> _Input for this task_
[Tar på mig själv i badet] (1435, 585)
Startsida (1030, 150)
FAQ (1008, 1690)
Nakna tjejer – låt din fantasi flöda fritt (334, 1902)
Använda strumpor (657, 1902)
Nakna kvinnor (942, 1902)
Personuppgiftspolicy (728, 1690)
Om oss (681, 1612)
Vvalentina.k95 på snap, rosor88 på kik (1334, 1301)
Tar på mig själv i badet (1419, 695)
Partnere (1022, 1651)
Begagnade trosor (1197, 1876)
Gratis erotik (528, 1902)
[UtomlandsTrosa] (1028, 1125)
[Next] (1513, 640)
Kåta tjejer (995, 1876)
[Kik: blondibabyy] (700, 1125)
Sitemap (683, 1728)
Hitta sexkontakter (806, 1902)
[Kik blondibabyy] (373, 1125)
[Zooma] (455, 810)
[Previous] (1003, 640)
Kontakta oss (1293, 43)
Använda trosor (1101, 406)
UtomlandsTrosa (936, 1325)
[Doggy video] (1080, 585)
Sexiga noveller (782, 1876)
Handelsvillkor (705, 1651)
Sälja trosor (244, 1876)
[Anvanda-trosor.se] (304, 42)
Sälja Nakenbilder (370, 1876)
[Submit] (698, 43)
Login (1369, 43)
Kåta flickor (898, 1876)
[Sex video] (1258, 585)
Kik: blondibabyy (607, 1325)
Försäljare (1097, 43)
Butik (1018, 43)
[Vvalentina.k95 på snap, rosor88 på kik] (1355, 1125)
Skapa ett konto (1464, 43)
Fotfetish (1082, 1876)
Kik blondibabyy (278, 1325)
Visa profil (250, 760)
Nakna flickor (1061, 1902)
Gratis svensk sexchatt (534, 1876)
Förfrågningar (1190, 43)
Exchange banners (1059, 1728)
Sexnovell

> _Work order_
Beginning at the line with "Nakna tjejer –" and ending at the last line of the entries, print every line exactly.

> _Answer box_
Nakna tjejer – låt din fantasi flöda fritt (334, 1902)
Använda strumpor (657, 1902)
Nakna kvinnor (942, 1902)
Personuppgiftspolicy (728, 1690)
Om oss (681, 1612)
Vvalentina.k95 på snap, rosor88 på kik (1334, 1301)
Tar på mig själv i badet (1419, 695)
Partnere (1022, 1651)
Begagnade trosor (1197, 1876)
Gratis erotik (528, 1902)
[UtomlandsTrosa] (1028, 1125)
[Next] (1513, 640)
Kåta tjejer (995, 1876)
[Kik: blondibabyy] (700, 1125)
Sitemap (683, 1728)
Hitta sexkontakter (806, 1902)
[Kik blondibabyy] (373, 1125)
[Zooma] (455, 810)
[Previous] (1003, 640)
Kontakta oss (1293, 43)
Använda trosor (1101, 406)
UtomlandsTrosa (936, 1325)
[Doggy video] (1080, 585)
Sexiga noveller (782, 1876)
Handelsvillkor (705, 1651)
Sälja trosor (244, 1876)
[Anvanda-trosor.se] (304, 42)
Sälja Nakenbilder (370, 1876)
[Submit] (698, 43)
Login (1369, 43)
Kåta flickor (898, 1876)
[Sex video] (1258, 585)
Kik: blondibabyy (607, 1325)
Försäljare (1097, 43)
Butik (1018, 43)
[Vvalentina.k95 på snap, rosor88 på kik] (1355, 1125)
Skapa ett konto (1464, 43)
Fotfetish (1082, 1876)
Kik blondibabyy (278, 1325)
Visa profil (250, 760)
Nakna flickor (1061, 1902)
Gratis svensk sexchatt (534, 1876)
Förfrågningar (1190, 43)
Exchange banners (1059, 1728)
Sexnovell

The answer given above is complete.